The four discrimination cases in which the EHRC has sought leave to intervene are not identical as to circumstance. They are:
- Nadia Eweida and Shirley Chaplin against the United Kingdom, which were brought by employees who were prevented from wearing a crucifix or cross at work; and
- Lillian Ladele and Gary McFarlane against the United Kingdom. Ms Ladele worked as a registrar and was disciplined by Islington Borough Council after she refused to carry out civil partnership ceremonies as to do so would be inconsistent with her religious beliefs. Mr McFarlane worked as a counsellor for Relate and was dismissed after he failed to agree to carry out relationship work involving same-sex sexual issues, as he believes that same-sex sexual activity is against the Bible’s teachings and he should therefore do nothing to endorse such activity.
Whilst an employer might have little difficulty in making an adjustment to its standard uniform policy to allow the wearing of a discreet religious symbol, the second two cases illustrate the potential for conflict that can exist when a religious belief conflicts with laws aimed at protecting the fundamental rights of different minority groups in another area of discrimination law. For that reason, the EHRC proposes to intervene in the Ladele and McFarlane cases on the basis that the domestic courts were right to conclude that the employers’ actions in each case were justified as a proportionate means of achieving a legitimate aim.

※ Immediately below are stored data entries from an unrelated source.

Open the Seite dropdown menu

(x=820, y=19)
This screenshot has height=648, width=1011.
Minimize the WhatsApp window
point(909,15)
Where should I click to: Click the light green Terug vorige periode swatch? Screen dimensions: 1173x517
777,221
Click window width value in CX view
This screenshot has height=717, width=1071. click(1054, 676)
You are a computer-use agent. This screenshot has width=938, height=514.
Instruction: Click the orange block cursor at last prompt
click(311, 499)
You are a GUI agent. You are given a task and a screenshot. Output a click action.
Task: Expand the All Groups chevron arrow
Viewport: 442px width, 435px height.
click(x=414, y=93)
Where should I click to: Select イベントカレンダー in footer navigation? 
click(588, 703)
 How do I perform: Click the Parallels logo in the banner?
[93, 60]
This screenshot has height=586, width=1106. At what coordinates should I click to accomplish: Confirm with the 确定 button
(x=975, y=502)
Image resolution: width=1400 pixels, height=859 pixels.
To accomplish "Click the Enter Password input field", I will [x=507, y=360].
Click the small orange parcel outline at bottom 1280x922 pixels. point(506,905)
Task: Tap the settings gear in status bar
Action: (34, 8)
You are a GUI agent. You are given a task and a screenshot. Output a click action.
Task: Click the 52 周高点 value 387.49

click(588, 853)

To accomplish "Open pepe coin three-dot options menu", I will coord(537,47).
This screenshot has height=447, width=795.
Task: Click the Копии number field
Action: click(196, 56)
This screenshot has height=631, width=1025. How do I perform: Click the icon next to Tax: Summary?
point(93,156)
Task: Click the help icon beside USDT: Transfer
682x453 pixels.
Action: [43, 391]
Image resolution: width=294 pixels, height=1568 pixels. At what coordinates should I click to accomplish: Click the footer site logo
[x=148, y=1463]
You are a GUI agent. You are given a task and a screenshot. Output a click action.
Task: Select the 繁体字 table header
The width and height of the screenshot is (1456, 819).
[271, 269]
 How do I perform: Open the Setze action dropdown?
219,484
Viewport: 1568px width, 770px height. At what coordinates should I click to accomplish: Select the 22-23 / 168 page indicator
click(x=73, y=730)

Meanwhile, a Christian midwife, who believes that the Bible teaches that women should not wear clothes meant for men, has lost her claim of religious discrimination against Barking, Havering and Redbridge University NHS Trust. Mrs Adewole had been ordered to wear scrub trousers to prevent infection and was ejected from the operating theatre for wearing a dress. The Employment Tribunal found, however, that the Trust’s strict uniform policy did not disadvantage Christians and was a legitimate and proportionate means of controlling infection.